Semua orang tahu, Indonesia memiliki jumlah penduduk yang jauh lebih besar, wilayah geografis yang jauh lebih luas, dan budaya yang juga jauh lebih beragam. Oleh karena itu, mengelola Indonesia juga jauh lebih sulit dibandingkan dengan Korea Selatan atau Jepang yang masyarakatnya relatif homogen, maupun Singapura yang wilayahnya hanya kecil. Oleh karena itu, bisa dipahami proses nation building yang terjadi juga ibarat merangkak. Kemampuan manajerial para pemimpin sendiri terdistorsi akibat sistem sentralistik yang diterapkan oleh rezim Orde Baru dengan bureaucratic polity (otoriterianisme yang ditopang birokrasi). 
Belum tuntasnya proses nation building ini memunculkan kekacauan dan ibaratnya kini kita harus memulai dari awal lagi. Birokrasi berjalan seperti kura- kura, sehingga justru jadi penghambat. Oleh karena itu, yang diperlukan adalah kepemimpinan kolektif dan reformasi birokrasi.
Bahkan Indonesia disebut adalah negeri tanpa merk. Padahal, merk atau brand sangat menentukan citra negeri ini. Kritikan pedas itu dilontarkan oleh Ahli branding Randal Frost. Ungkapan ini bisa benar adanya, karena Prancis, Jerman, dan Jepang adalah contoh negeri yang bisa mencitrakan dirinya berbeda dengan bangsa lain. Prancis identik dengan dunia fashion. Jerman dengan Mercedes Bentz. Jepang dengan Sony, Toshiba, atau LG.
Negara-negara tetangga juga sudah lebih baik mencitrakan dirinya. Malaysia dan Singapura telah berhasil membangun identitas nasionalnya dan menjualnya dengan gegap gempita. Dengan slogan "Malaysia is truly Asia", negeri jiran itu sukses mencitrakan diri sebagai negara yang memiliki resort yang indah dan negara dengan multikultural yang rukun.

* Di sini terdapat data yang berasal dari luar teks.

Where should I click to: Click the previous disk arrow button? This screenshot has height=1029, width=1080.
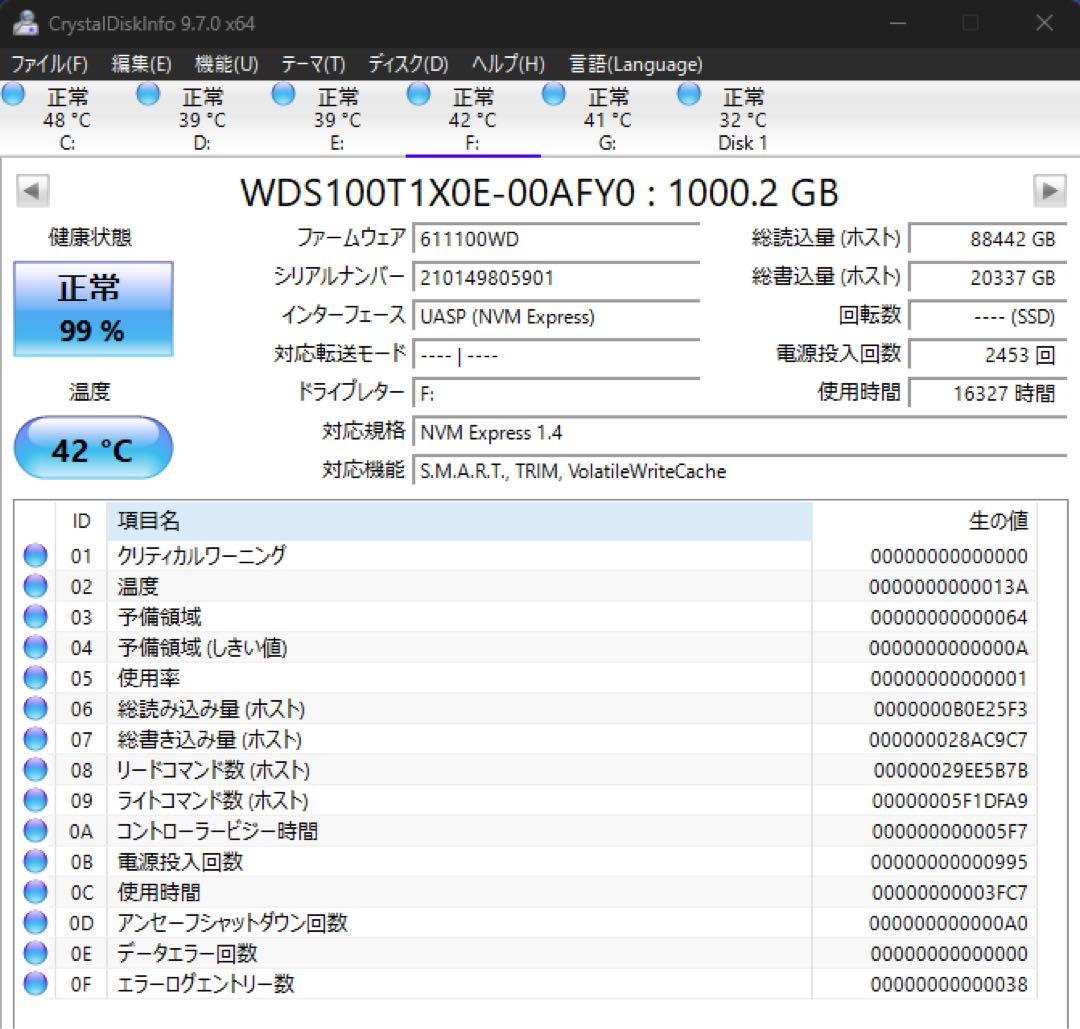tap(32, 190)
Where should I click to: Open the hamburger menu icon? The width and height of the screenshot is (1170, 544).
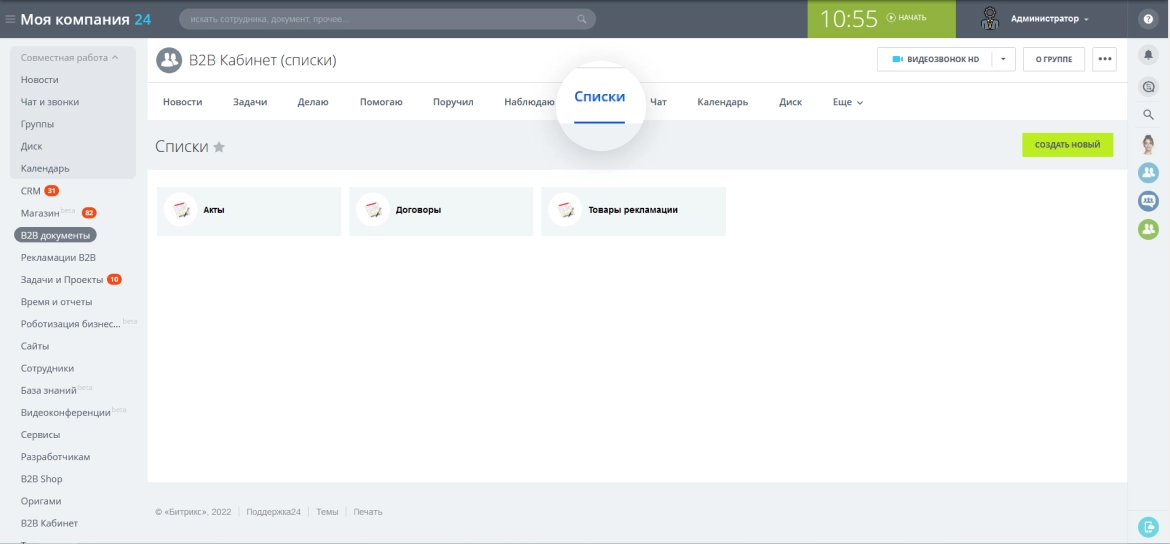click(x=10, y=19)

Hampir tiap bulan wartawan-wartawan Indonesia diundang ke Kuala Lumpur, Johor atau Genting oleh Badan Pelancongan Malaysia. Mereka pun menuliskan laporannya di media masing-masing bagaimana indahnya Kuala Lumpur dilihat dari puncak Menara Petronas, enaknya "mie rebus Haji Wahid di Johor" atau bagaimana maraknya suasana Genting, pusat perjudian di negara berpenduduk mayoritas Muslim itu. Semuanya diagendakan untuk menarik perhatian turis agar berkunjung ke Malaysia.
Sementara Singapura dengan slogan "Uniquely Singapore" juga berhasil membangun merk-nya sebagai surga untuk belanja di Asia. 
Orang-orang Indonesia, apalagi pada saat liburan sekolah sekarang ini, tumplek blek ke Negeri Singa itu karena terpincut iklan "Singapore's Great Sale". Tiket pesawat dibuat murah, dengan harapan sesampainya di negara kota itu, para turis bisa menghabiskan uang mereka untuk belanja dan membayar biaya akomodasi yang mahal.
Cukup bagus
Lantas apa yang salah dan biang kegagalan bangsa ini dalam pencitraan dirinya. Padahal, dulunya, merk Indonesia cukup bagus sebagai "Keajaiban Asia" (Asia Miracle) yang dipuja-puji lembaga-lembaga internasional seperti Bank Dunia atau Badan Pangan PBB. Akibat krisis ekonomi tahun 1998, semuanya terpuruk. Citra dan merk Indonesia hancur.
Jadilah, Indonesia negeri tanpa merk. Tidak ada satu pihak pun yang memikirkan branding, karena semua energi bangsa terkuras menghadapi krisis. Keperluan untuk pencitraan terkalahkan oleh tekanan untuk segera keluar dari krisis dan memulihkan perekonomian nasional.
Oleh karena Indonesia tidak sempat memikirkan citra, maka pihak lainlah yang memberikan merk kepada negeri ini. Ketika dunia sedang memerangi terorisme, maka Indonesia dicap sebagai negara pelindung teroris (harboring terrorism). 
Transparancy International memberi label Indonesia sebagai salah satu negara terkorup. 
Travel warning yang dikeluarkan Amerika Serikat dan Australia memberi stigma Indonesia sebagai negara tidak aman dan berbahaya. Sementara pegiat HAM internasional "menggoreng" kasus terbunuhnya Munir dengan menuding Indonesia sebagai negara pelanggar hak asasi manusia dan membiarkan terjadinya pembunuhan politik.